Estados Unidos e África do Sul
“Os dois países continuam fortes e favoritos no Radio Lions. Até porque um spot vindo de um país de língua não inglesa, por melhor que seja traduzido, já começa com um degrau no meio do caminho. E a própria indústria da propaganda tem a cultura anglo-saxã como protagonista. Se eu não souber quem é o presidente dos Estados Unidos ou o príncipe da Inglaterra, sou uma besta. Se alguém de fora não sabe quem é a Dilma Roussef, normal. Agora, estou falando de presidente. Imagine outras características. Assim, um jurado de um festival internacional de propaganda tem que entender de códigos culturais, políticos e econômicos anglo-saxões. E mais um problema é que o rádio talvez seja o meio mais interessante para se trabalhar com a cultura local, pois ele conversa com o consumidor de forma próxima. Em uma cidade como São Paulo, muitas vezes sua única companhia no trânsito é o rádio. Não adianta tentar ganhar prêmio com uma piada que o inglês não vai entender. Por isso que eu disse estar interessado em ver como os gringos vão analisar a nossa cultura, cada vez mais difundida devido ao momento que o país passa. A cultura brasileira está muito mais conhecida hoje do que há cinco anos. Mudou muito a situação nesse curto período. Outro dia, no D&AD, os jurados estavam conversando comigo sobre a Dilma. Viramos agenda. Talvez isso influencie um pouco no contexto da avaliação de nossos trabalhos. Não sei quanto e até que ponto.”

Humor + produção
“O bom humor é bacana, ‘pero no mucho’, em se tratando de resultados. Volto ao tema anterior: nem toda piada nossa será compreendida. Ao contrário do humor inglês, difundido no mundo e que nós também conhecemos.

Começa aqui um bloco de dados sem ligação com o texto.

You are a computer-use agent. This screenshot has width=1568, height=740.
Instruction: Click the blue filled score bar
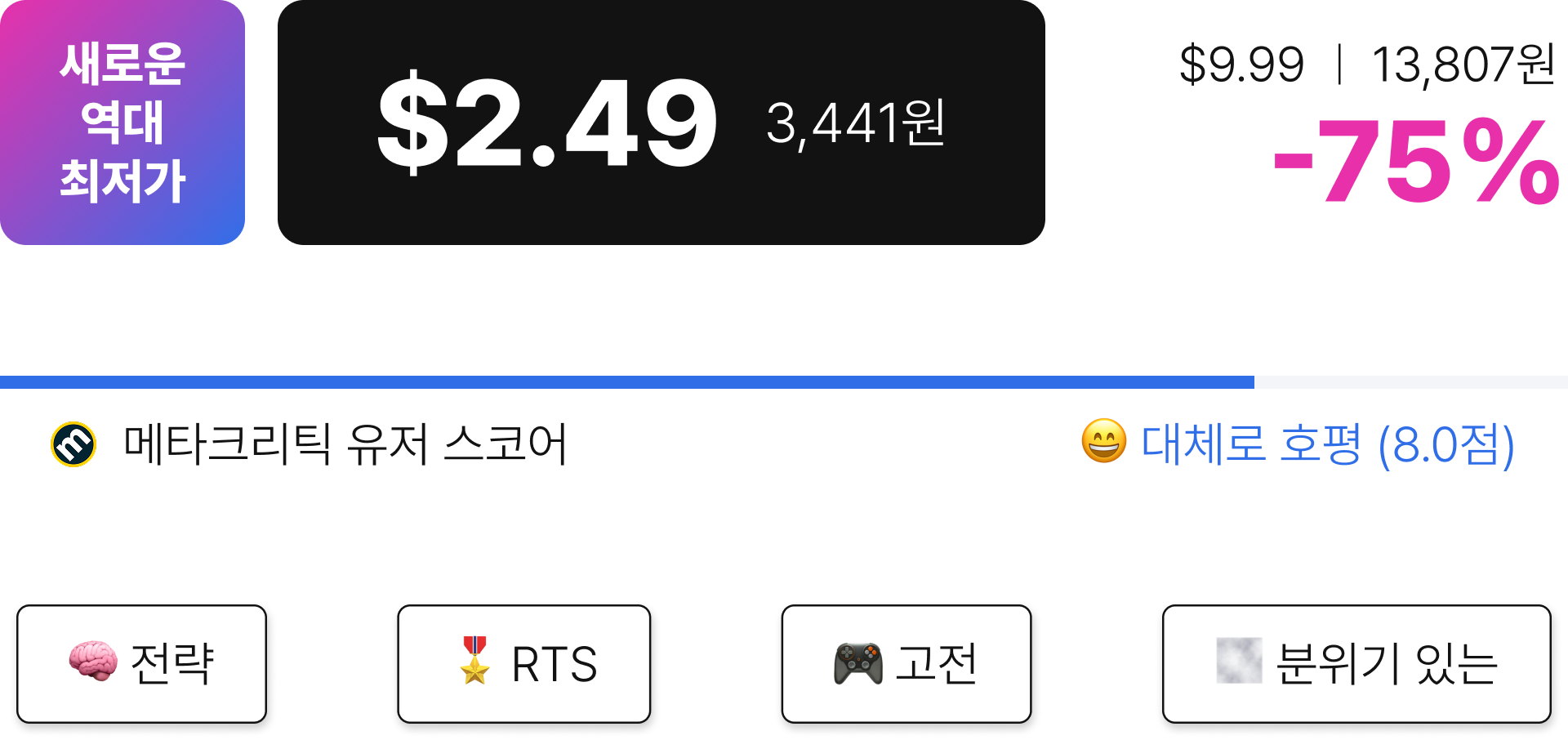tap(627, 382)
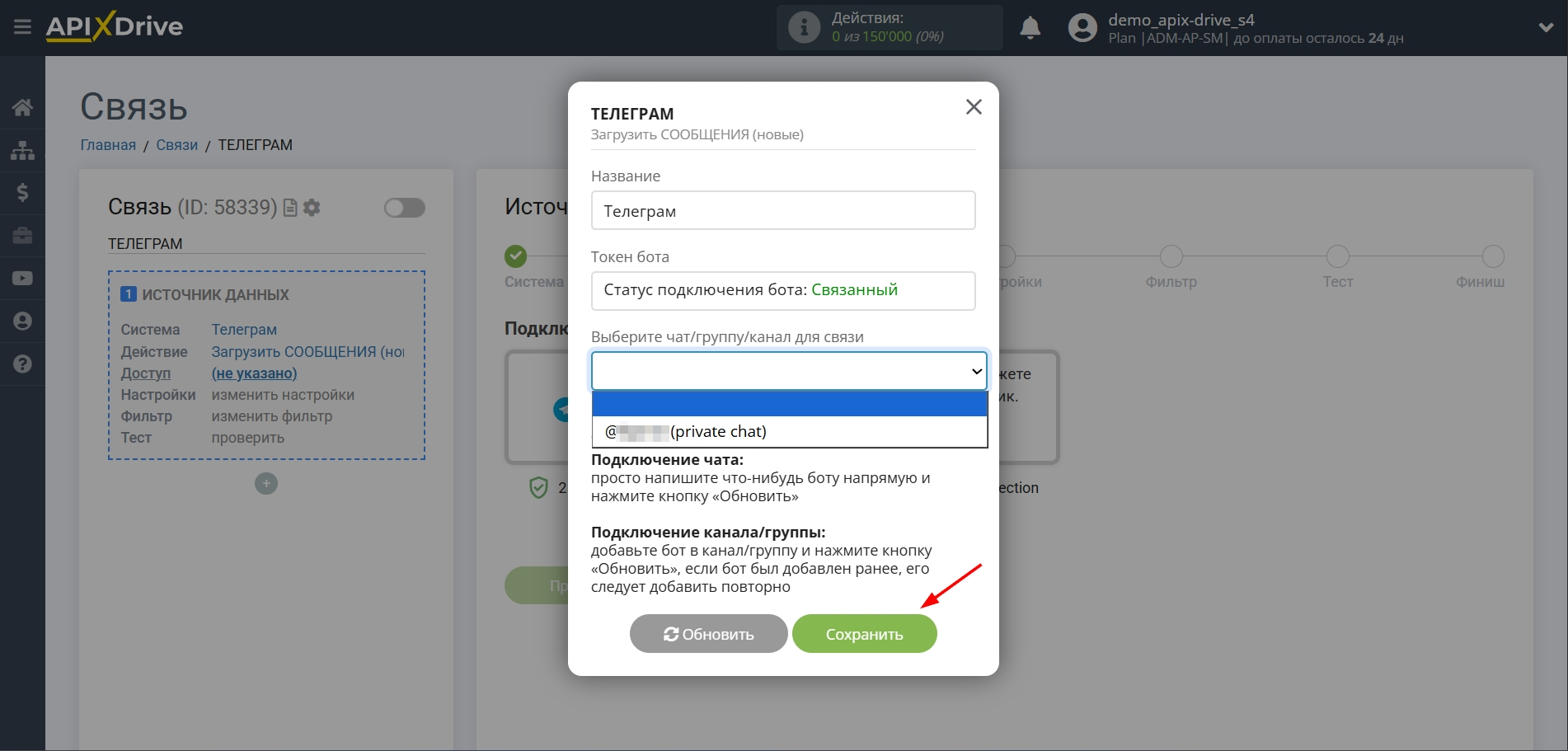
Task: Open the user profile icon in the sidebar
Action: [22, 322]
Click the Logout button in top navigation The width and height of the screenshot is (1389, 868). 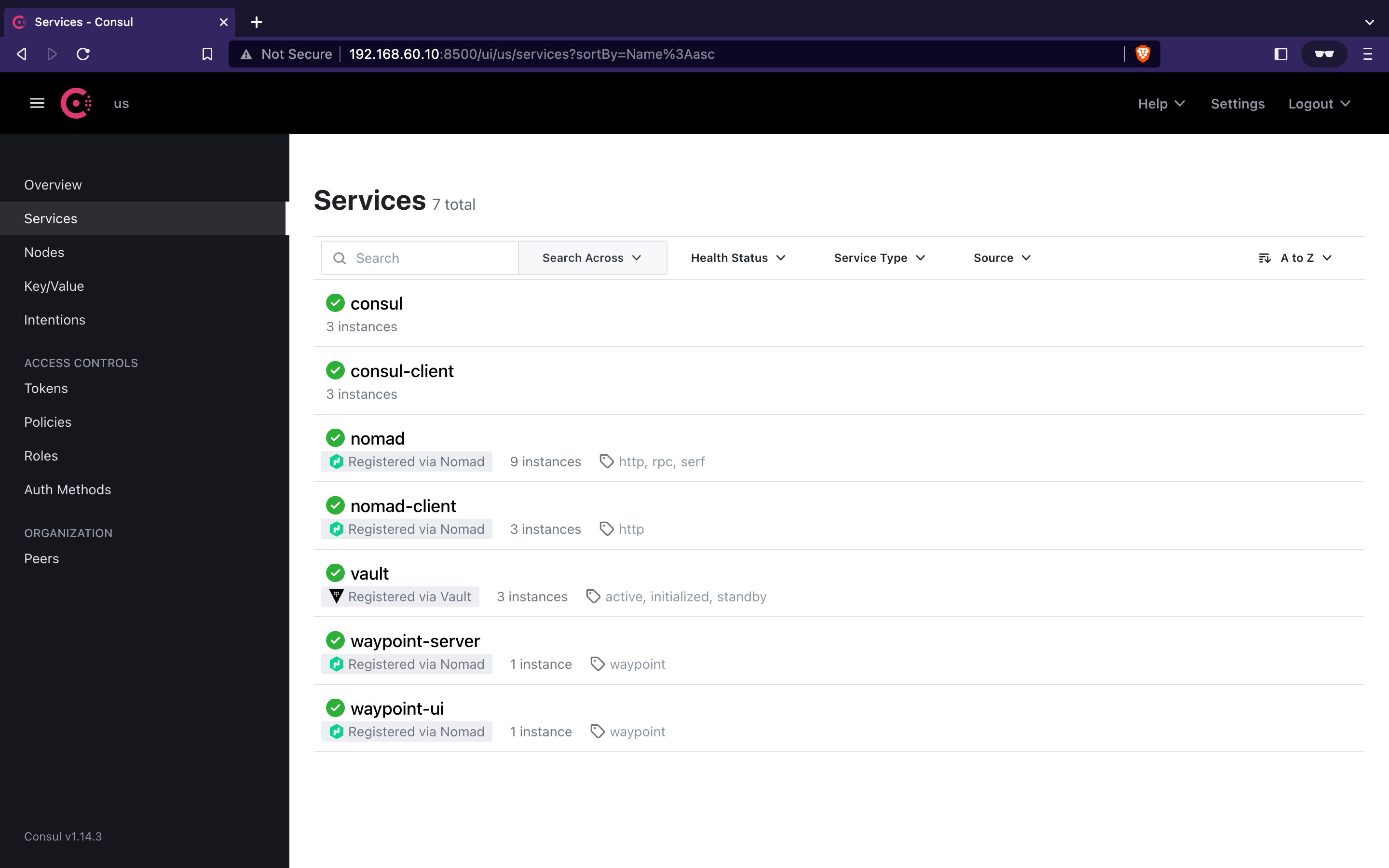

Pego como exemplo a Talent, uma das agências que mais venceu o Profissionais do Ano (prêmio da Globo voltado a comerciais de TV), e nem sempre foi reconhecida com os mesmos filmes, apesar de mais fantásticos que sejam, lá fora. Com relação à produção o Brasil não é um dos grandes players em categoria nenhuma. Em filmes a gente vê como padece em competir com Estados Unidos e Inglaterra, que trazem produções milionárias. Tanto que nossas ideias mais celebradas tem como diferencial a sacada, e não a produção. Em rádio a diferença de custo diminui. Não é preciso de grana para fazer o barulho de um disco voador no rádio. E isso nos aproxima dos demais países em produção. Mas daí temos a distância da língua, mesmo tendo os trabalhos traduzidos por pessoas que falam inglês fluentemente. Sempre há diferenças em relação a quem é nativo lá fora. Produção é realmente uma das grandes fortalezas do rádio, e aí tem mais um porém: as agências brasileiras não apostam tanto no rádio. Seria legal pensar em rádio como pensamos em design, como passamos a pensar em branded content. Pode, sim, surgir uma big idea no rádio, e isso não será possível se pensarmos nesse meio apenas como uma mídia para veicular spots, ou fazer a extensão da campanha.

Desestressar
“Tenho dois, para acelerar e desacelerar. O primeiro é esportes. Jogo tênis e, principalmente, futebol. É até algo que o mercado sabe, pois jogo sempre no torneio que ocorre durante o Festival de Cannes. E para desacelerar, a pintura. É algo que dei uma parada há um tempo, por causa do tempo que toma o dia a dia na agência. Eu pintava à óleo, e isso requer tempo, pois a tinta não pode secar. Mas agora, graças ao iPad, eu voltei a pintar no tablet, que é algo que tem me encantado e é bem divertido.